Sur les 600 millions de revenu que produisaient à peu près les biens ecclésiastiques, au XVIIIe siècle, dont 150 millions provenant des dîmes et 450 millions des immeubles affermés et des redevances, les trois quarts formaient un véritable fonds d’État, un chapitre additionnel et complémentaire des pensions royales. Le libre usage qu’en faisait le gouvernement ne comportait qu’une restriction : il n’en pouvait gratifier que des célibataires ; parce que, si les « abbés » commendataires n’étaient pas nécessairement revêtus du caractère sacerdotal, ils devaient être au moins engagés dans la cléricature. Et, quoique les ordres mineurs ne fissent pas obstacle au mariage, en droit, il n’était pas admis, en fait, qu’un titulaire de bénéfices fût marié.

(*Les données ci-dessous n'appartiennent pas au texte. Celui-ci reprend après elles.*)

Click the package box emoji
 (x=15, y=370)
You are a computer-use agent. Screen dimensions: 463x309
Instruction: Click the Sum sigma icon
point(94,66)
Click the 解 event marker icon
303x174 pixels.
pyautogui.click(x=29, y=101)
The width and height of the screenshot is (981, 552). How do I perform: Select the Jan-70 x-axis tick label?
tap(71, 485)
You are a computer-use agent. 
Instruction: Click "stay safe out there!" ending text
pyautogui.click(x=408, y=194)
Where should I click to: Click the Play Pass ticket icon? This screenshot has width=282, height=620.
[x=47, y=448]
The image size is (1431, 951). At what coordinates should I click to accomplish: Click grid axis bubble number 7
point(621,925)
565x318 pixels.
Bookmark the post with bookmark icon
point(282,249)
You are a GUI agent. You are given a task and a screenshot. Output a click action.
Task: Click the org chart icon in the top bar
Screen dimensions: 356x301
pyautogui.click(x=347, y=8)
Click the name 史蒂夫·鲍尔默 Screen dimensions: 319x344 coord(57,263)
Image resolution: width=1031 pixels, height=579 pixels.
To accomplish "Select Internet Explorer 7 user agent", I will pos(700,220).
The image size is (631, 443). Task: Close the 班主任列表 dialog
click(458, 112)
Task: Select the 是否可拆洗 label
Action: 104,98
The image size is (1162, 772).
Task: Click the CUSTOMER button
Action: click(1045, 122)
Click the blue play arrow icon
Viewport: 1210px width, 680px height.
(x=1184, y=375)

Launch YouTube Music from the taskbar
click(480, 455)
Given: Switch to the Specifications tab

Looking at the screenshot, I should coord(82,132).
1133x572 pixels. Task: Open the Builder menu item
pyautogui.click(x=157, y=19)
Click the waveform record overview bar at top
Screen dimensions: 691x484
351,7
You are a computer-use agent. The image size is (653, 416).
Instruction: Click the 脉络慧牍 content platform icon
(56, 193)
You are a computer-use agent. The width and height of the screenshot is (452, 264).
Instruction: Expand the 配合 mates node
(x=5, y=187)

Si le bénéfice avait « charge d’âmes, » — cure ou évêché, — un prêtre seul en devait être investi ; mais, une fois promu, le nouveau prélat ne s’astreint guère à résider dans son diocèse et, une fois pourvu, le nouveau curé se borne à percevoir les dîmes et se fait remplacer par un « vicaire perpétuel. » A moins que la paroisse ne fût de celles qui rapportaient à leur pasteur juste de quoi ne pas mourir de faim. Celles-là seules avaient des « curés » en titre. Le gouvernement, outre la latitude dont il jouissait et qui équivalait en somme à laïciser les biens d’église, prônait la liberté de grever la rente des évêques et des abbés ostensibles de pensionnaires inapparens, auxquels étaient attribuées des parts d’importance variable. De sorte que, sur un évêché que l’on eût cru rapporter 50 000 francs, il n’en restait souvent que 10 000 ou 15 000 au titulaire.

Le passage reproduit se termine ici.